He asked her where she had spent the previous evening. She said:
“I was here or in the kitchen. Mr. Dominic Swayne came for a meal and a bath, and afterwards we played Scrabble. He arrived shortly before seven and left before eleven. Our neighbour, Mr. Swinglehurst, was garaging his car and saw Mr. Swayne arrive.”
“Did anyone else in the house see him while he was here?”
“No, but he did take a telephone call at about twenty to nine. It was from Mrs. Hurrell, the wife of the last agent in the constituency. She wanted to try and contact Sir Paul. I told her that no one knew where he was.”
“And Mr. Swayne, where did he bath?”
“Upstairs, in the main bathroom. Lady Ursula has her own bathroom, and there is a shower room down here, but Mr. Swayne wanted a proper bath.”
“So you were either in this room or the kitchen and Mr. Swayne was upstairs for at least part of the evening. The back door, was it locked?”
“Locked and bolted. It always is after tea. The key is here on the keyboard in that cupboard.”
She opened it and showed him the wall-mounted board with its rows of hooks and tagged keys. He asked:
“Could anyone have got out without your noticing, perhaps while you were in the kitchen?”
“No. I usually keep the door to the passage open. I should have seen or heard. No one left the house last night by that door.” She seemed to rouse herself and said with sudden vigour:
“All these questions. What was I doing? Who was here? Who could have left without being seen? Anyone would think he was murdered.”
Dalgliesh said:
“It is possible that Sir Paul was murdered.”
She gazed at him, appalled, then sank down onto the chair. He saw that she was shaking. She said in a low voice:
“Murdered. No one said anything about murder. I thought …” Kate moved over to her, glanced at Dalgliesh, then placed her hand on Miss Matlock’s shoulder. Dalgliesh asked:
“What did you think, Miss Matlock?”
She looked up at him and whispered so quietly that he had to bend his head to hear.
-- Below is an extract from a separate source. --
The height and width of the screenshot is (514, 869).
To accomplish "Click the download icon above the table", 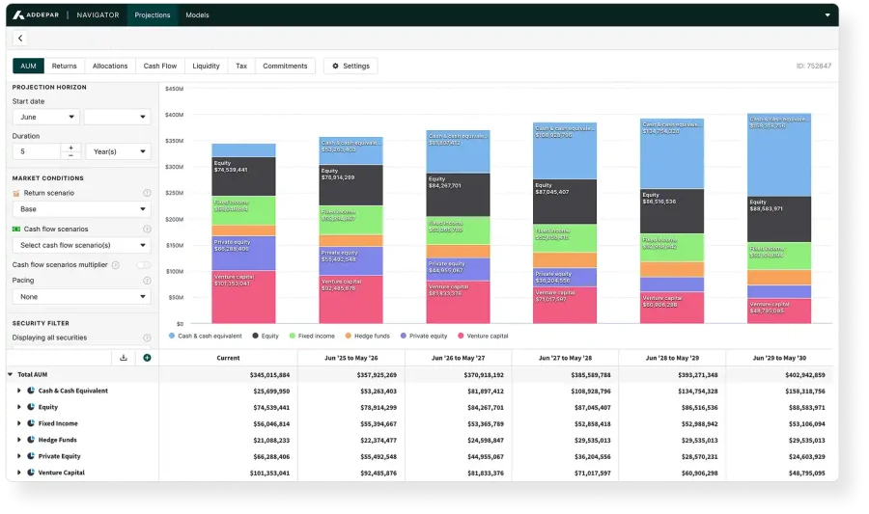I will (124, 358).
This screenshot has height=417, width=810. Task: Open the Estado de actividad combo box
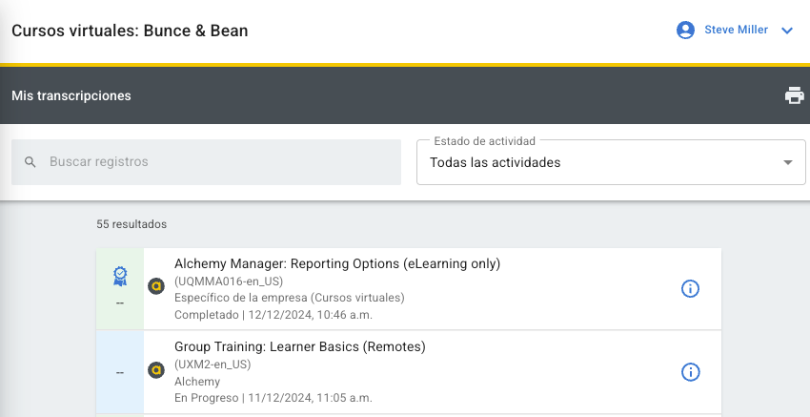click(x=600, y=163)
“I thought he might have done it himself.”
“Had you any reason to suppose that?”
“No. No reason. Of course not. How could I? And Lady Berowne said … There was something about his razor. But murder … I don’t want to answer any more questions, not tonight. I don’t feel well. I don’t want to be badgered. He’s dead. That’s terrible enough. But murder! I can’t believe it’s murder. I want to be left alone.”
Looking down at her, Dalgliesh thought: The shock is real enough, but part of this is acting, and not very convincing acting at that. He said coolly:
“We’re not allowed to badger a witness, Miss Matlock, and I don’t think you really believe that we have been badgering you. You’ve been very helpful. I’m afraid we shall have to talk again, to ask you more questions, but it needn’t be now. We can see ourselves out.”
She got out of the chair as clumsily as an old woman and said:
“No one sees themselves out of this house. That’s my job.”
In the Rover Dalgliesh rang the Yard. He said to Massingham:
“We’ll see Lampart as early as we can tomorrow. It would be helpful if we could fit that in before the pm at three thirty. Is there any news of Sarah Berowne?”
“Yes sir. She’s a professional photographer, apparently, and has had sessions all today. She’s got another booked for tomorrow afternoon, a writer who’s due to leave for the States in the evening. It’s rather important, so she hopes it won’t be necessary to cancel. I told her we’d come along in the evening at six thirty. And Press Office want an urgent word. The news will break at one o’clock and they want to set up a press conference first thing tomorrow.”
“That’s premature. What on earth do they expect us to be able to say at this stage? Try to get it postponed, John.”
If he could prove that Berowne had been murdered the whole investigation would take place against a background of feverish media interest. He knew that, although he didn’t welcome it, but there was no reason why it should start yet. As Kate manoeuvred the Rover out of its restricted parking place and began to move slowly down the Square he looked back at the elegant facade of the house, at the windows like dead eyes. And then, on the top floor, he saw the twitch of a curtain and knew that Lady Ursula was watching them leave.
four
It was six twenty before Sarah Berowne managed to reach Ivor Garrod by telephone. She had been in her flat for most of the early part of the afternoon but hadn’t dared ring from there. It was an absolute rule of his, born, she had sometimes felt, from his obsession with secrecy, that nothing important should ever be told over her own telephone. So the whole afternoon from the time her grandmother had left her had been dominated by the need to find a convenient public kiosk, to have sufficient coins ready. But he had always been unavailable and she hadn’t liked to risk leaving a message, not even her name.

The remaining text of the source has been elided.